[[ Dataset entries open ]]

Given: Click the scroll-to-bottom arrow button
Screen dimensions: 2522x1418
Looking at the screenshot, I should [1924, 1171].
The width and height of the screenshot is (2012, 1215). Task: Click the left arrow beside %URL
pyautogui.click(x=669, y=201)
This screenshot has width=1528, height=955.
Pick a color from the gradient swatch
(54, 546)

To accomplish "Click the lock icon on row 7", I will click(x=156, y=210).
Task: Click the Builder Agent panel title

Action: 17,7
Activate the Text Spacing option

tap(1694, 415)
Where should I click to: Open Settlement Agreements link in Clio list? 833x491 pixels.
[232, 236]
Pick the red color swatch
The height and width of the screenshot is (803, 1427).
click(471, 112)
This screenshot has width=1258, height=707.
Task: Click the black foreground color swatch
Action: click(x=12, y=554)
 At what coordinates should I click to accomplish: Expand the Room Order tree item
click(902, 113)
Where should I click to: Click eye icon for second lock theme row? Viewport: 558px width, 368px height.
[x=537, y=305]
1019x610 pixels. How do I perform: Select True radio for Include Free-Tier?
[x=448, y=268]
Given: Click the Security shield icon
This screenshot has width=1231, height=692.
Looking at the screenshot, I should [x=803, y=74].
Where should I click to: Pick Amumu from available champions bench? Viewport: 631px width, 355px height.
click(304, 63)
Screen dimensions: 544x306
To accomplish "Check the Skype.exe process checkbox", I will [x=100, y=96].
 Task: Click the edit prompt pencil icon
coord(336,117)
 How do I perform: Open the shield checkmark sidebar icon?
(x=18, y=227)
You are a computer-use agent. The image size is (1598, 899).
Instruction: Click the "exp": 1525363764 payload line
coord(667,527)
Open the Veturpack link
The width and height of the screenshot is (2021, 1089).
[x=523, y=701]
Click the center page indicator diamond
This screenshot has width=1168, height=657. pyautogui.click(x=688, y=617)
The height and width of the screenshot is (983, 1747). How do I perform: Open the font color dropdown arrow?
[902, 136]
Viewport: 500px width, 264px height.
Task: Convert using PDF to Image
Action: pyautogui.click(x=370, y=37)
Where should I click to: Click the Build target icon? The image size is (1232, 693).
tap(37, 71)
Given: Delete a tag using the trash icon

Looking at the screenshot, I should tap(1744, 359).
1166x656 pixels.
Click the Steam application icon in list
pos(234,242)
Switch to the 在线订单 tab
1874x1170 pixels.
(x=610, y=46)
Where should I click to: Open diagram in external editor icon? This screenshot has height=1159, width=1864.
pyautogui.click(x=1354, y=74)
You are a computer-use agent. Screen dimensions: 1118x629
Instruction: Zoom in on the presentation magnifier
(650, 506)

[[ Dataset entries closed ]]

**Required work:** Look through the data above for the string "computer" and copy every line where it appears.

**Task response:**
You are a computer-use agent. The image size is (1598, 899).
You are a computer-use agent. Screen dimensions: 1118x629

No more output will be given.